What to produce » Copy out the data below from the line containing "Instruction: Click the" to the line containing "Viewport: 502px width, 358px height.", both lines included, with all images left out.
:: Provided data
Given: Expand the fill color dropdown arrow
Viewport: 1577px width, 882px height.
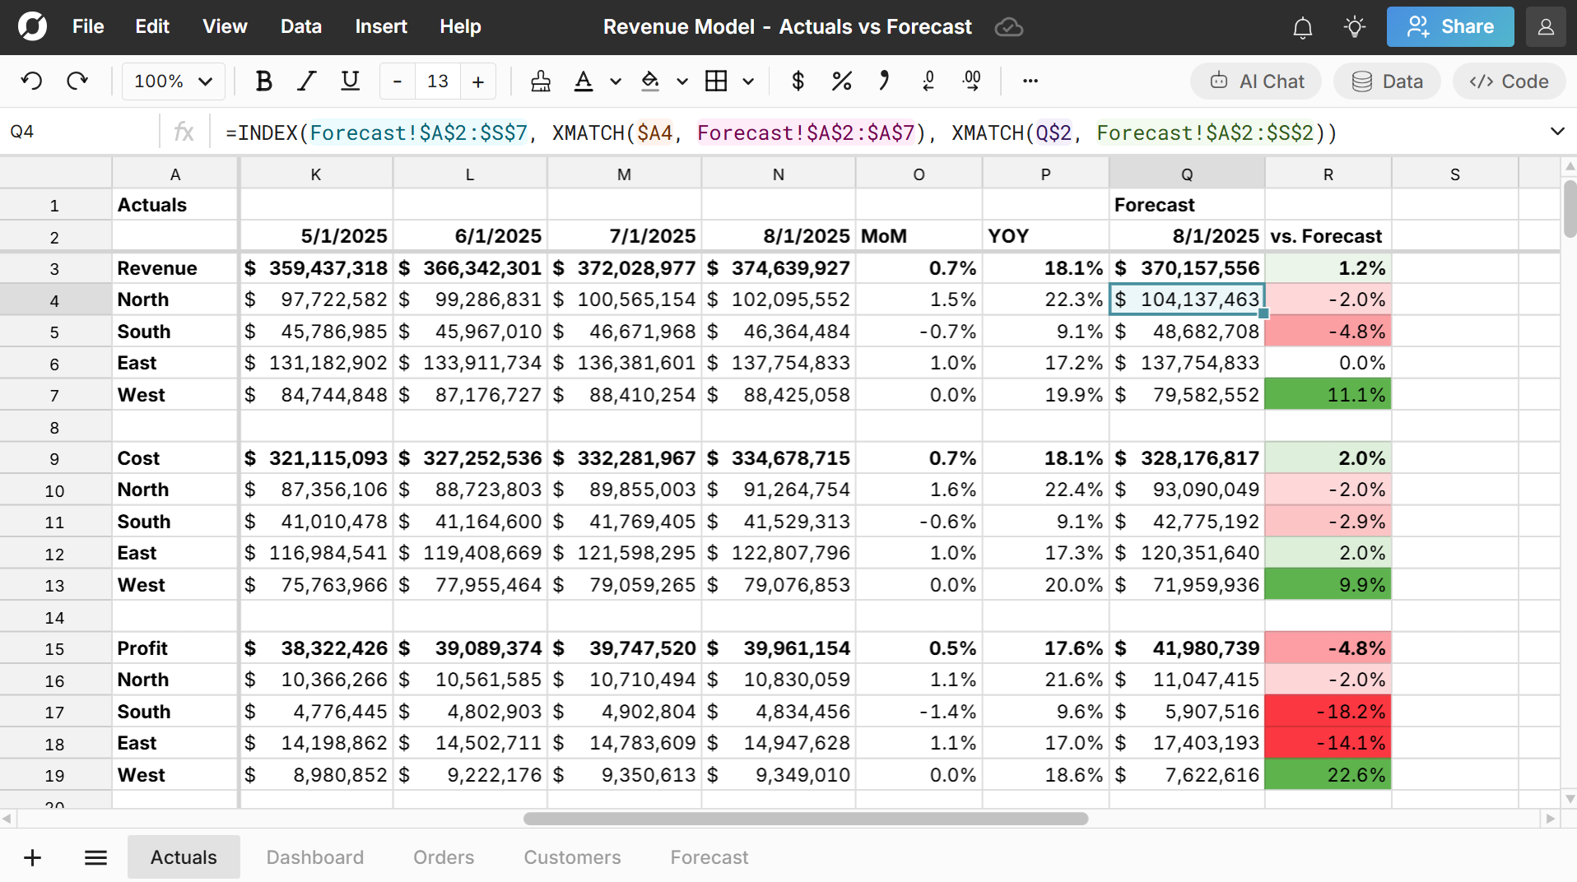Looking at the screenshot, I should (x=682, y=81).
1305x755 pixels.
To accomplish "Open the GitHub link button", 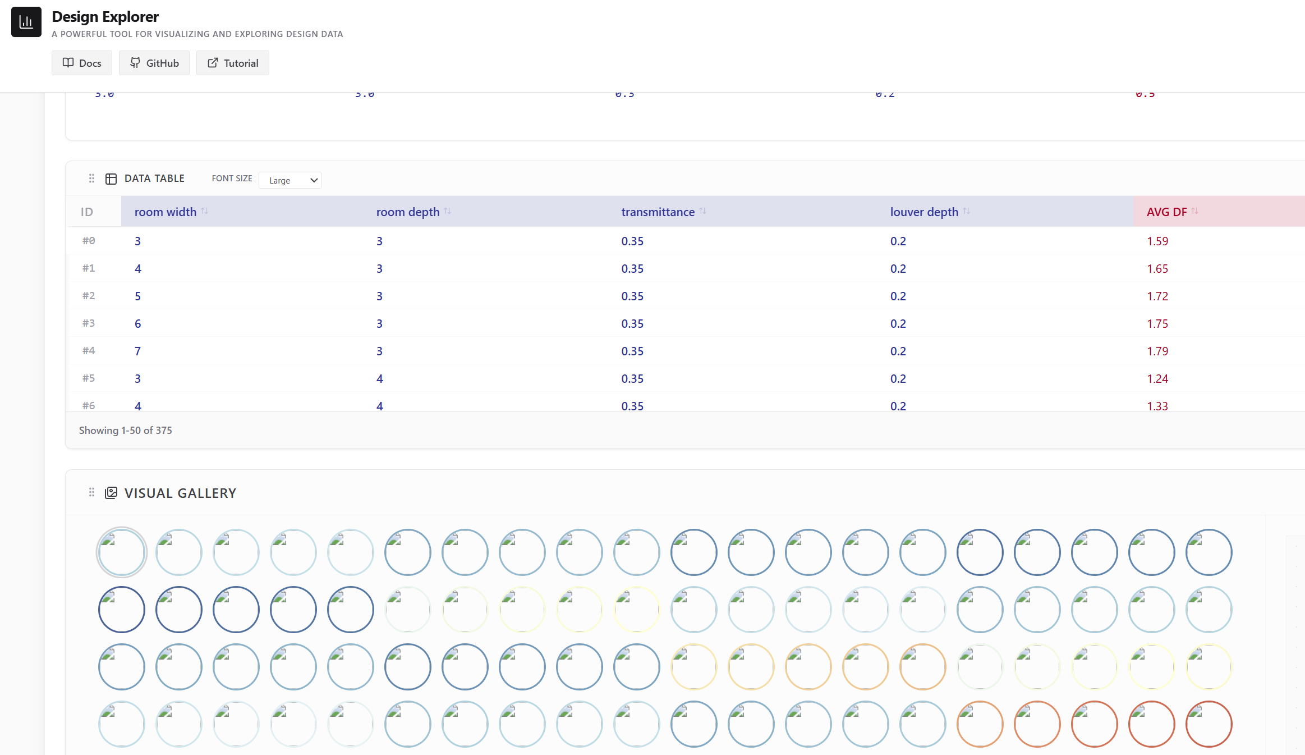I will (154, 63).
::::
:: Provided data
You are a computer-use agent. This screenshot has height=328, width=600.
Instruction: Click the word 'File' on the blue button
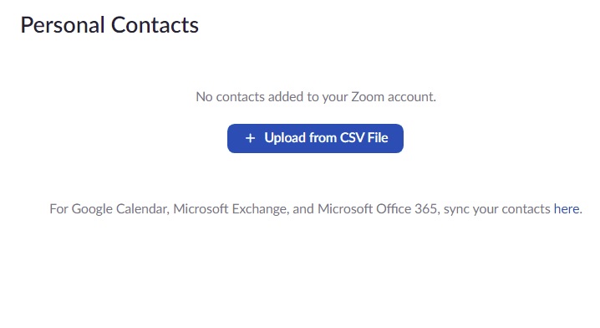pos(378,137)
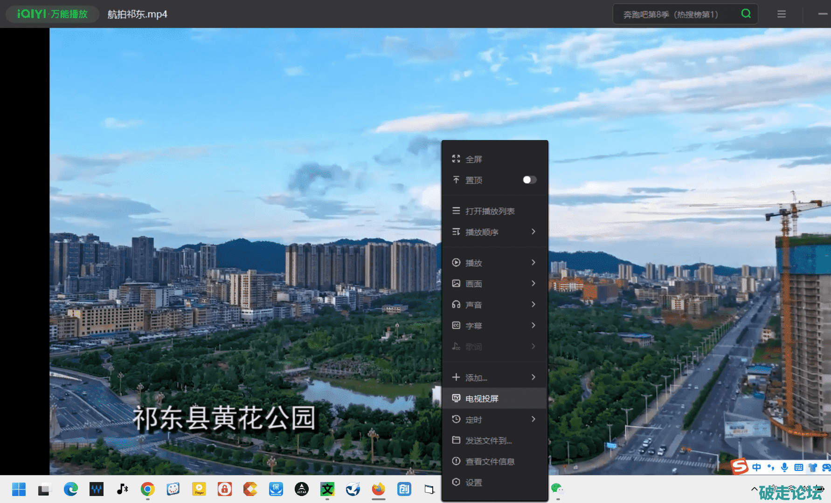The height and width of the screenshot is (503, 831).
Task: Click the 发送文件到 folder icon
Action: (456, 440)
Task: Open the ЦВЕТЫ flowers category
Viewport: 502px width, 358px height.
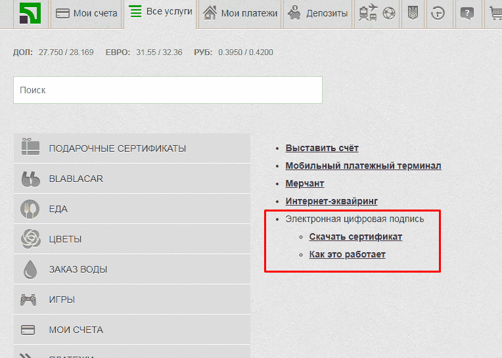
::::
:: Provided data
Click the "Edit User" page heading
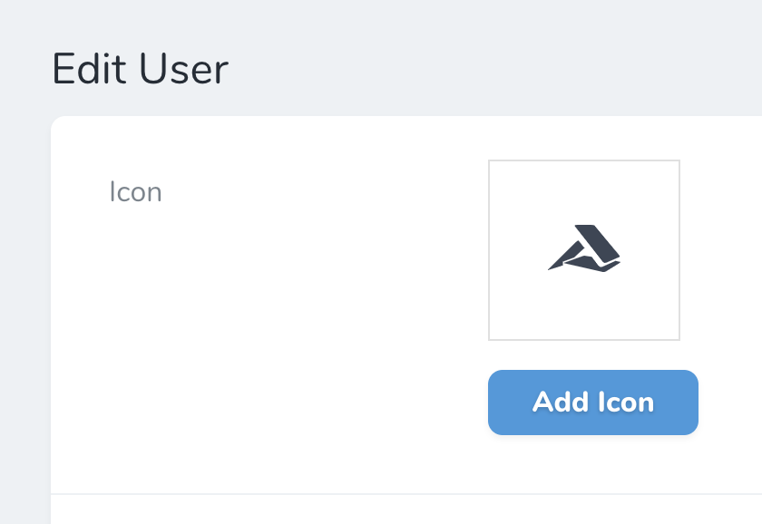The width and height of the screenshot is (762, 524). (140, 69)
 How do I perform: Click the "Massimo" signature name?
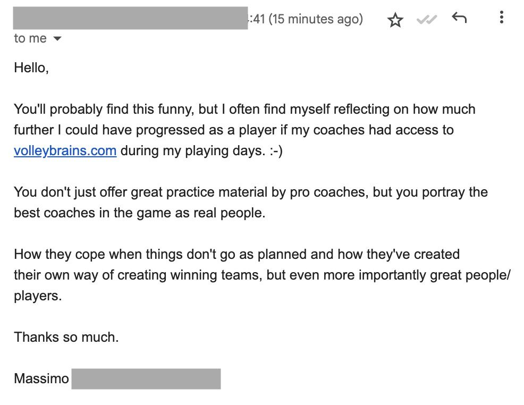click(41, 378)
::::
Finished exercise »
Instruction: Click the word 'File' on the blue button
pos(378,137)
The height and width of the screenshot is (503, 831).
Task: Click the 发送文件到 folder icon
Action: (456, 440)
Task: Open the ЦВЕТЫ flowers category
Viewport: 502px width, 358px height.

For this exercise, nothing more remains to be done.